Question

What is the integral of \[\dfrac{1}{\tan\left( x \right)}{\ dx}\] ?

Answer 1

Hint: In this question, we need to find the integral of \[\dfrac{1}{\tan\left( x \right)}{\ dx}\]. Sine , cosine and tangent are the basic trigonometric functions . Here with the help of the basic trigonometric identities and ratios , we can solve this question . Tangent function is nothing but it is defined as a ratio of the opposite side of a right angle to the adjacent side of the right angle. The symbol '\[\int\]’ is known as the sign of integration. The process of finding the integral is known as integration. The methods used to integrate the given expression is reciprocal rule and reverse chain rule. This method is related to the chain rule of differentiation, which when applied to antiderivatives is known as the reverse chain rule that is integration by u substitution.
Formula used :
\[\cot\theta = \dfrac{\cos\theta}{sin\theta}\]
\[\dfrac{1}{tan\theta} = cot\theta\]
Reciprocal rule :
\[\int\left( \dfrac{1}{x} \right)dx = ln\left| x \right| + \ c\]
Where \[c\] is the constant of integration.
Derivative rule used :
\[\dfrac{d\left( {sinx} \right)}{{dx}} = cos\ x\]
Reverse chain rule :
Reverse chain rule is also known as u-Substitution. U sub is a special method of integration. It is applicable, when the expression contains two functions. This method combines two functions with the help of another variable \[‘u’\] and makes the integration process direct and much easier.
\[\int\ f(x)\ f’(x)\ dx\]
The original component \[f(x)\]
The derivative component \[f’(x)\ dx\]
\[\int\ f(x)\ f’(x)\ dx = \int u\ du\]

Complete step-by-step solution:
Given,
\[\dfrac{1}{\tan\left( x \right)}{\ dx}\]
Here need to find the integral of \[\dfrac{1}{\tan\left( x \right)}{\ dx}\]
Let us consider \[I = \dfrac{1}{\tan\left( x \right)}{\ dx}\]
We know that \[\dfrac{1}{{tan\theta}} = cot\theta\]
Thus we get, \[I = cot\ x\ {dx}\]
We also know that, \[\cot\theta = \dfrac{\cos\theta}{sin\theta}\]
Thus we get, \[I = \int\dfrac{{cosx}}{{sinx}}{dx}\] ••• (1)
Let us consider \[u = sin\ x\]
On differentiating \[u = sin\ x\],
We know that \[\dfrac{d\left( {sinx} \right)}{{dx}} = cos\ x\]
We get, \[\dfrac{{du}}{{dx}} = cosx\]
\[\Rightarrow\ du = cosx\ dx\]
Thus the equation (1) becomes,
\[I = \int\dfrac{1}{u}{du}\]
We know that
\[\int\left( \dfrac{1}{x} \right)dx = ln\left| x \right| + \ c\]
Therefore we get,\[\ I = ln|u| + c\]
Where \[c\] is the constant of integration.
By substituting the value of \[u = sin\ x\],
We get,
\[I = ln|sinx| + c\]
Hence we get the integral of \[\dfrac{1}{\tan\left( x \right){dx}}\ \] is \[ln|sinx| + c\]
Final answer :
The integral of \[\dfrac{1}{\tan\left( x \right){dx}}\ \] is \[ln|sinx| + c\]

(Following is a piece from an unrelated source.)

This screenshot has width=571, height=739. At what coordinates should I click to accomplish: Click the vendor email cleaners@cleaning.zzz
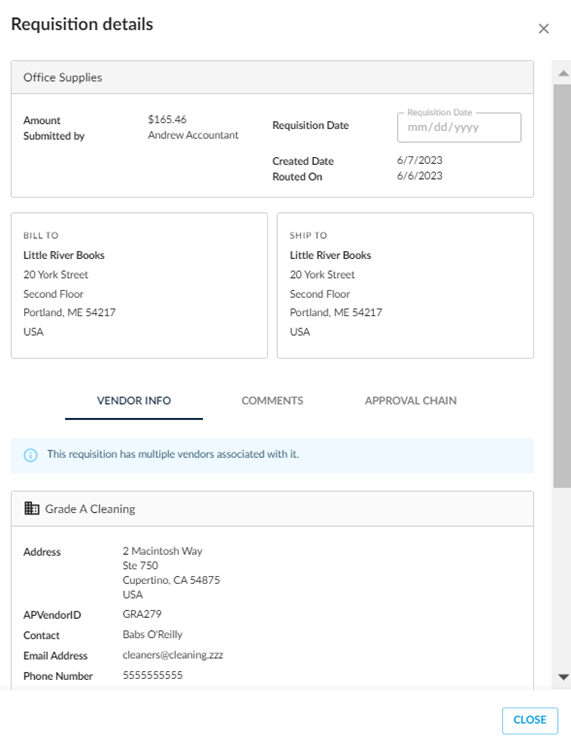(173, 655)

Note: The concept used in this question is integration method, that is integration by substitution and also with the help of reverse chain rule we can find the integration of the given expression . Since this is an indefinite integral we have to add an arbitrary constant `\[c\]’. \[c\] is called the constant of integration. The variable \[x\] in \[{dx}\] is known as the variable of integration or integrator. In this question, the derivative rule is also used to solve. Mathematically, a derivative is defined as a rate of change of function with respect to an independent variable given in the function.